▶ Work task:
Print every line below exactly. Skip the pictures.

▶ Extracted material:
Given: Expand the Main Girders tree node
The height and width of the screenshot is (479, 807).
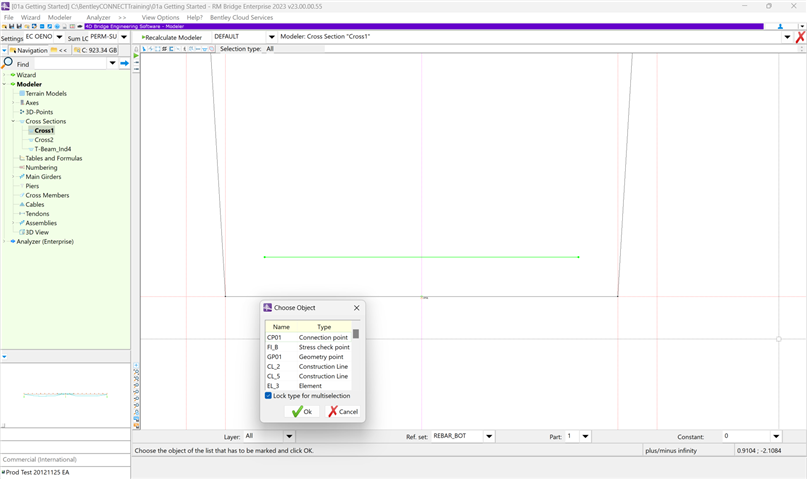Looking at the screenshot, I should point(14,177).
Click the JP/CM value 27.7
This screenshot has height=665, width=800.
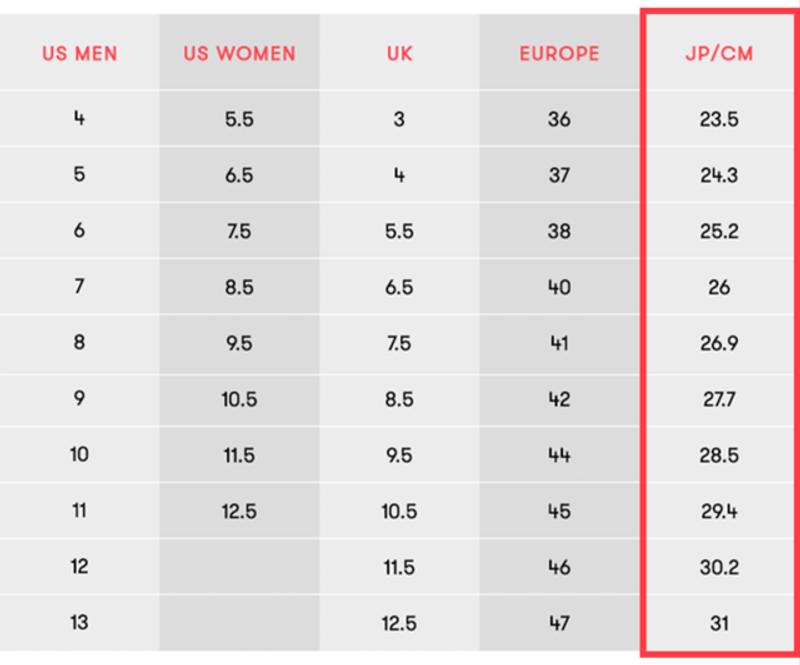pyautogui.click(x=719, y=399)
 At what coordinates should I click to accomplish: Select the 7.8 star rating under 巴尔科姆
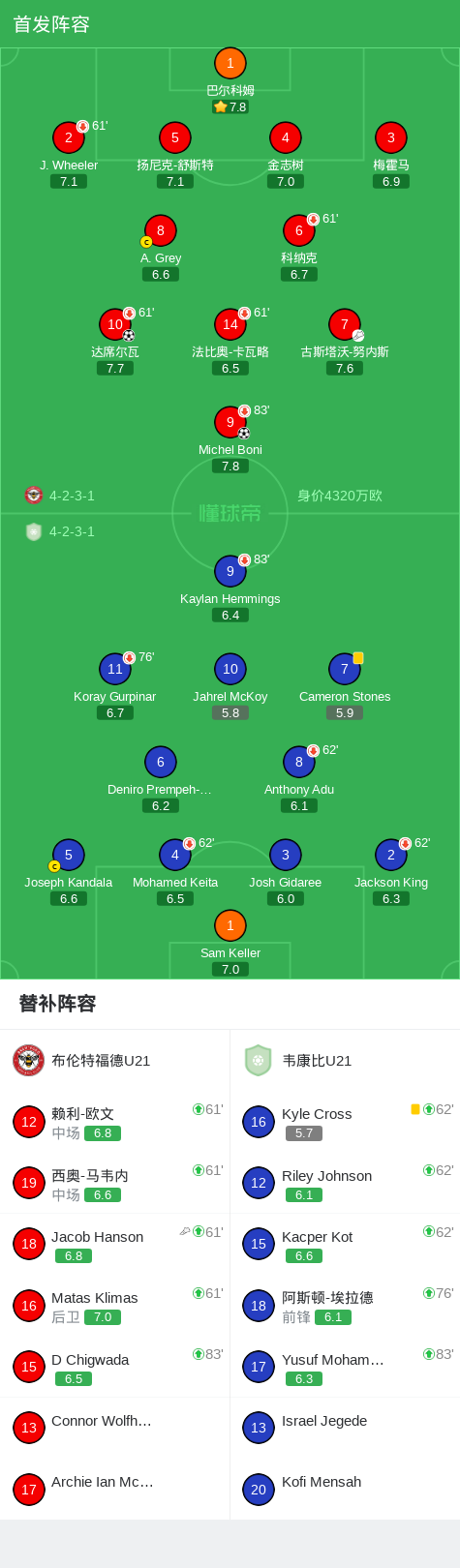[230, 107]
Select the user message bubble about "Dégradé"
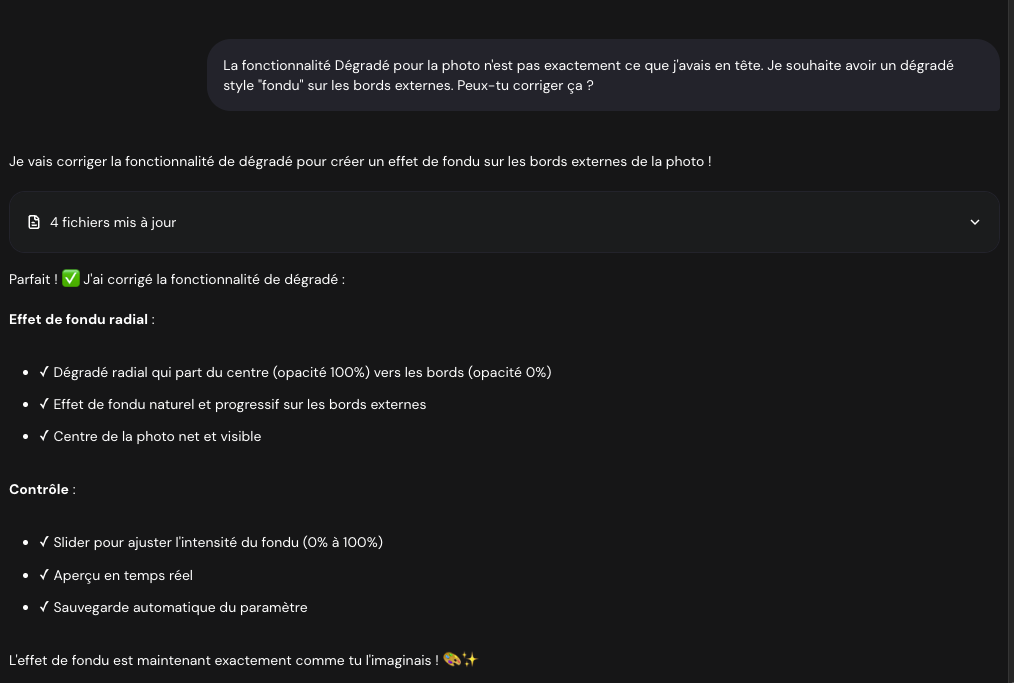 (x=603, y=75)
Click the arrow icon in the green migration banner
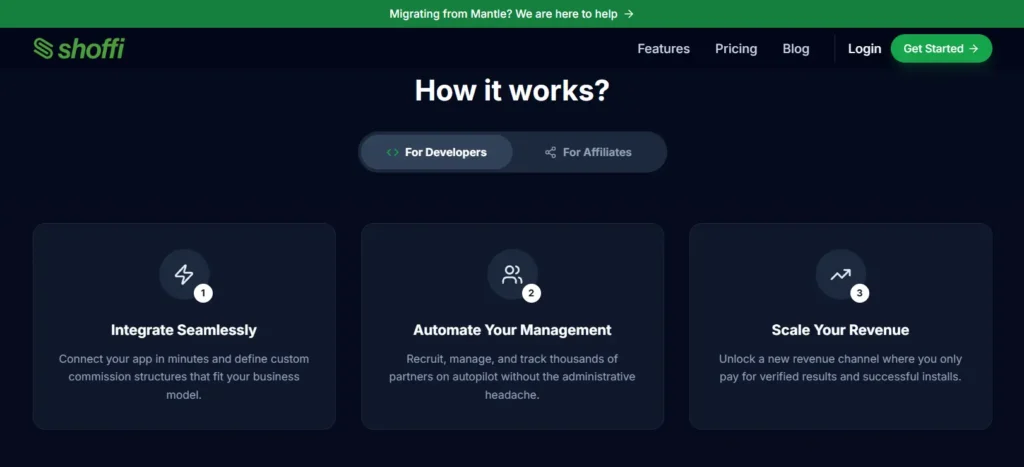The width and height of the screenshot is (1024, 467). (628, 14)
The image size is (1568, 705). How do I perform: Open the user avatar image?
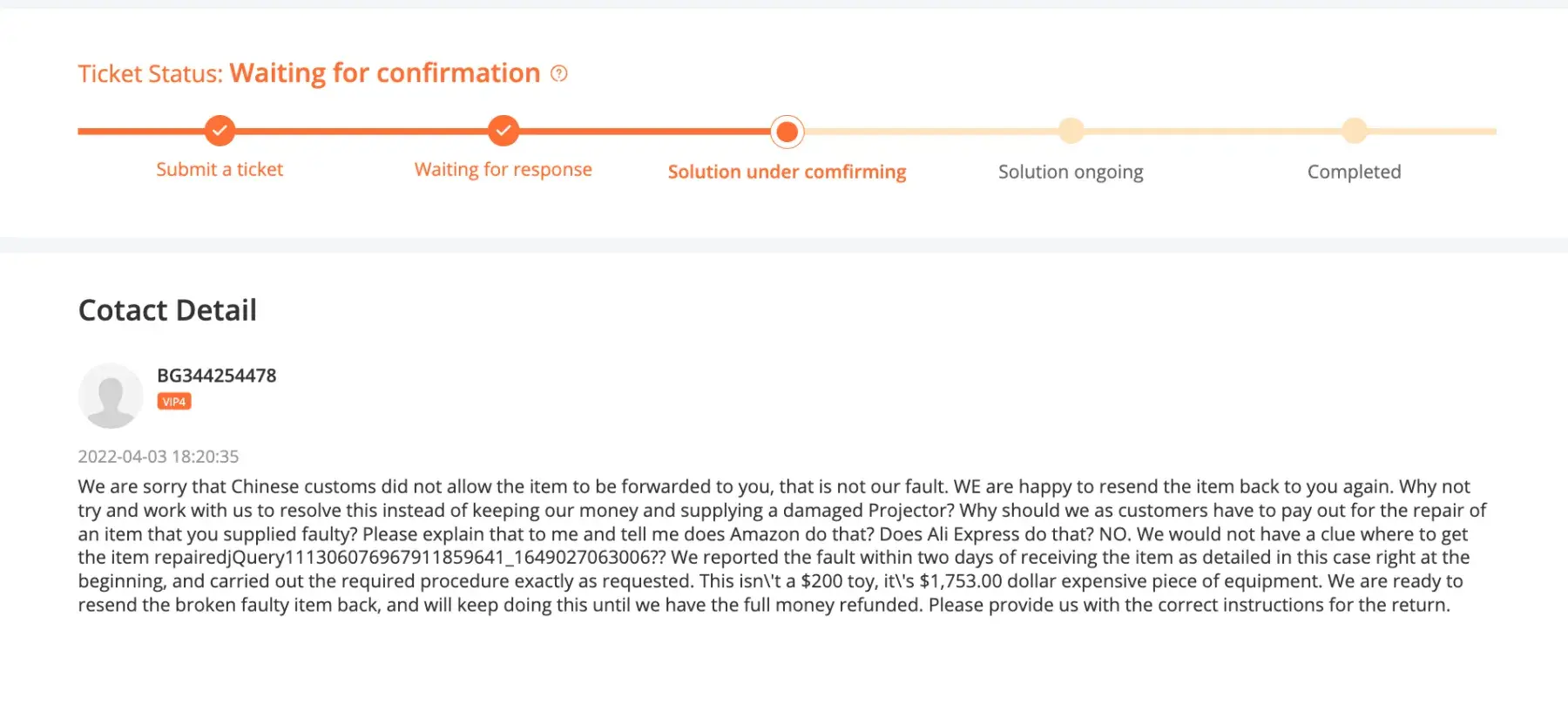(111, 396)
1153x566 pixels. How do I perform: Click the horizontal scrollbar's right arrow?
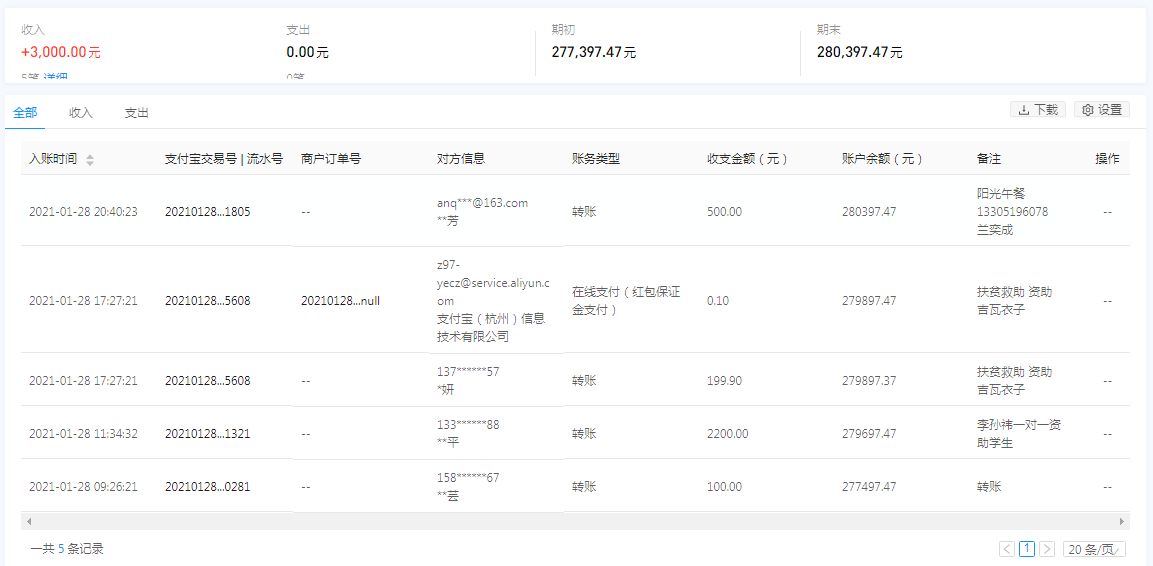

▶ Answer to this problem:
Given: Expand the Main Girders tree node
The height and width of the screenshot is (479, 807).
Looking at the screenshot, I should point(14,177).
Click the JP/CM value 27.7
This screenshot has height=665, width=800.
pyautogui.click(x=719, y=399)
 At what coordinates should I click to accomplish: Select the 7.8 star rating under 巴尔科姆
[230, 107]
Select the user message bubble about "Dégradé"
 (x=603, y=75)
Click the arrow icon in the green migration banner
The width and height of the screenshot is (1024, 467). (628, 14)
The image size is (1568, 705). How do I perform: Open the user avatar image?
(111, 396)
1153x566 pixels. How do I perform: Click the horizontal scrollbar's right arrow?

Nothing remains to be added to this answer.